Peut être un aspect du comportement humoristique inversé des éternels adversaires et voisins.
Merci pour la traduction, même si cela vous coute...
Je ne résiste pas, tant tout est là ; et qu’importe cette hisoire de contenant vide iu de contenus hors de son contexte...En Anglais c’est encore meilleurs
To be, or not to be—that is the question :
Whether ’tis nobler in the mind to suffer
The slings and arrows of outrageous fortune
Or to take arms against a sea of troubles
And by opposing end them. To die, to sleep—
No more—and by a sleep to say we end
The heartache, and the thousand natural shocks
That flesh is heir to. ’Tis a consummation
Devoutly to be wished. To die, to sleep—
To sleep—perchance to dream : ay, there’s the rub,
For in that sleep of death what dreams may come
When we have shuffled off this mortal coil,
Must give us pause.
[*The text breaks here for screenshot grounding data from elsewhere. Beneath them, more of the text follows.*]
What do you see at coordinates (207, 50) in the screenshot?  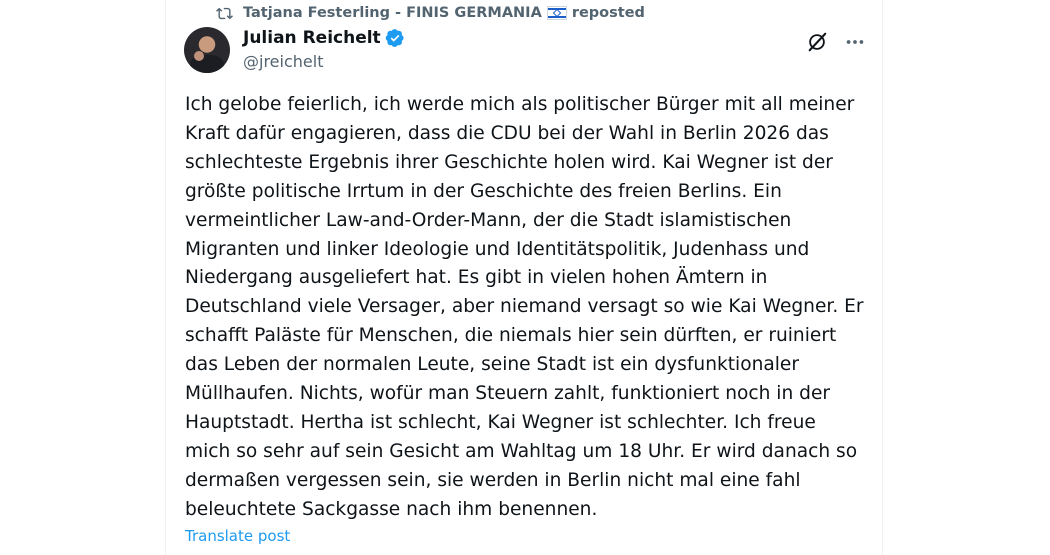 I see `avatar` at bounding box center [207, 50].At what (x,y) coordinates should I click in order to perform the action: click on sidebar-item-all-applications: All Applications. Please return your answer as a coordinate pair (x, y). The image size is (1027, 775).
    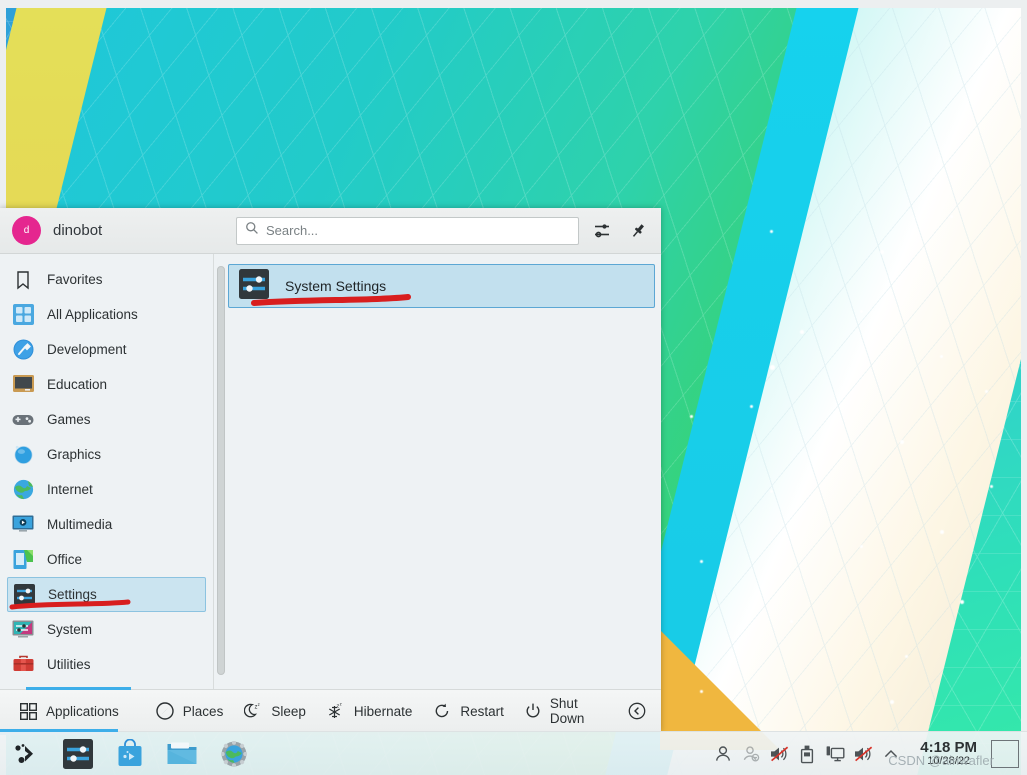
    Looking at the image, I should click on (106, 314).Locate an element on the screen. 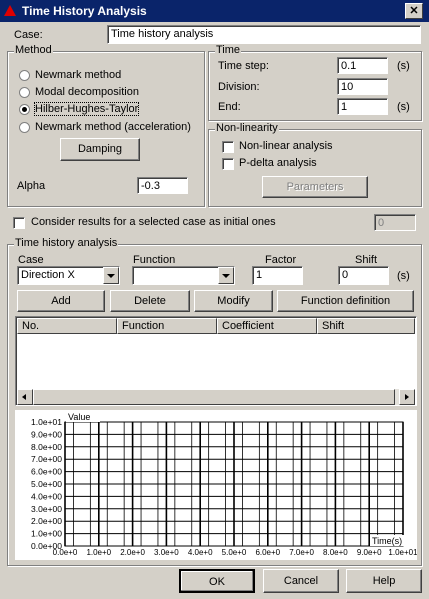 The height and width of the screenshot is (599, 429). scroll-thumb is located at coordinates (214, 397).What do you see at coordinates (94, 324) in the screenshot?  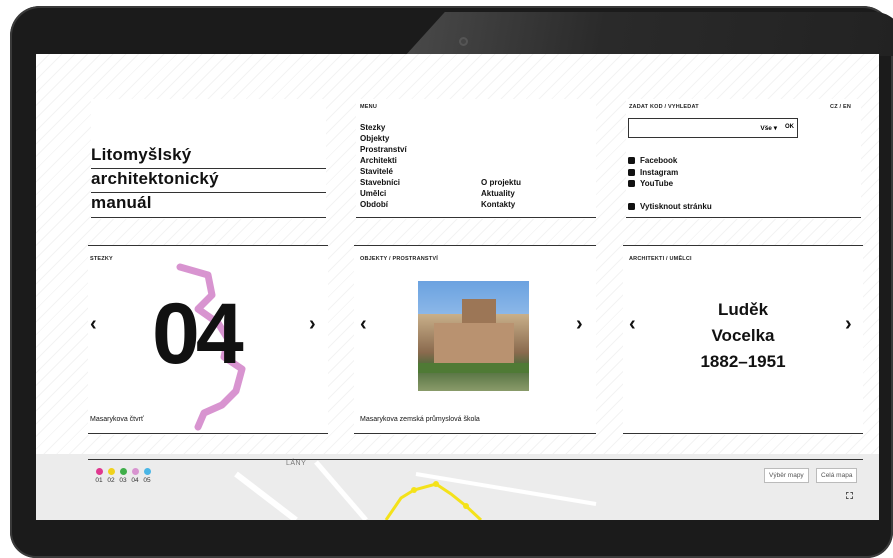 I see `stezky-prev-arrow: ‹` at bounding box center [94, 324].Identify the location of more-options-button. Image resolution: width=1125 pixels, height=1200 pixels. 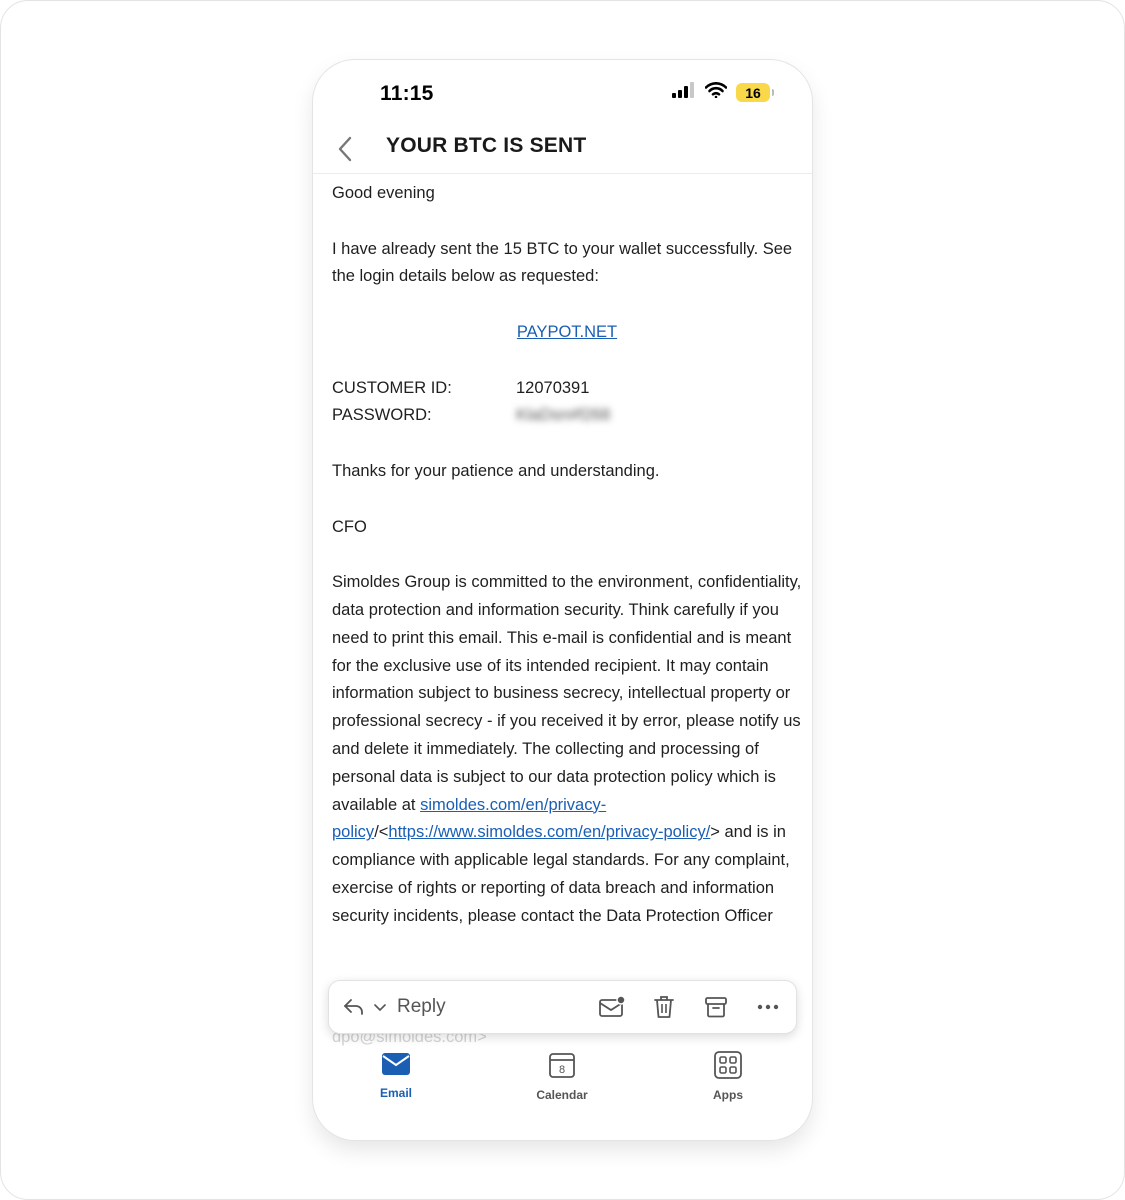
(768, 1007).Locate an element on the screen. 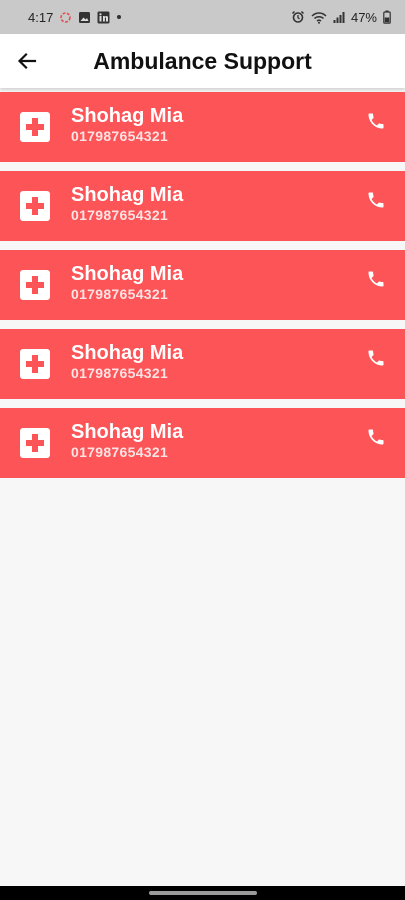 This screenshot has height=900, width=405. status-time: 4:17 is located at coordinates (41, 17).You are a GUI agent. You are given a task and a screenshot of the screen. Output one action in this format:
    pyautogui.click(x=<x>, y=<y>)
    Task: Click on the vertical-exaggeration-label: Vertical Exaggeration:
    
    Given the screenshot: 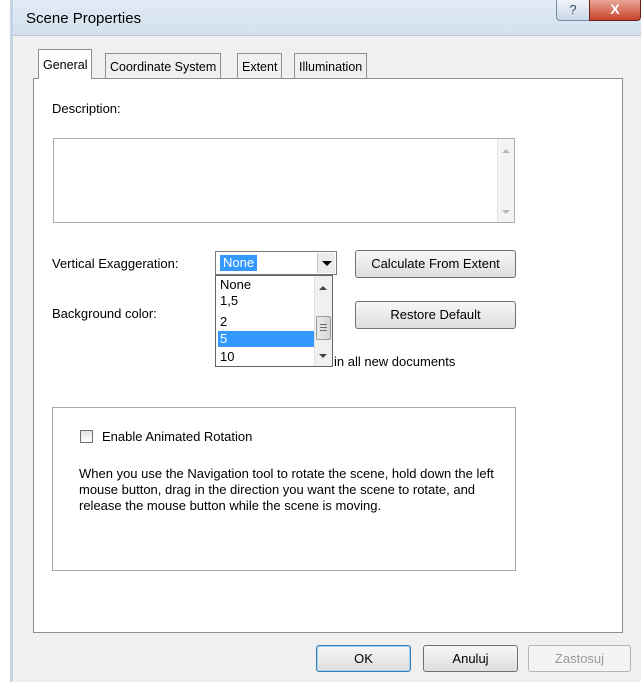 What is the action you would take?
    pyautogui.click(x=116, y=264)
There’s the respect
That makes calamity of so long life.
For who would bear the whips and scorns of time,
Th’ oppressor’s wrong, the proud man’s contumely
The pangs of despised love, the law’s delay,
The insolence of office, and the spurns
That patient merit of th’ unworthy takes,
When he himself might his quietus make
With a bare bodkin ? Who would fardels bear,
To grunt and sweat under a weary life,
But that the dread of something after death,
The undiscovered country, from whose bourn
No traveller returns, puzzles the will,
And makes us rather bear those ills we have
Than fly to others that we know not of ?
Thus conscience does make cowards of us all,
And thus the native hue of resolution
Is sicklied o’er with the pale cast of thought,
And enterprise of great pitch and moment
With this regard their currents turn awry
And lose the name of action. — Soft you now,
The fair Ophelia ! — Nymph, in thy orisons
Be all my sins remembered.
Sérieux comme un philosophe, profond comme un alchimiste, ludique comme un humoriste Un ami sympa pour les chemins de la découverte. Merci au colporteur joyeux
Merci pour ce bel article, de quoi réfléchir un peu plus sur la nature humaine dans sa complexité. Le cerveau et la conscience sont à l’aube de séries de découvertes passionnantes, peu être une raison de plus pour aimer la vie, au sens le plus large possible.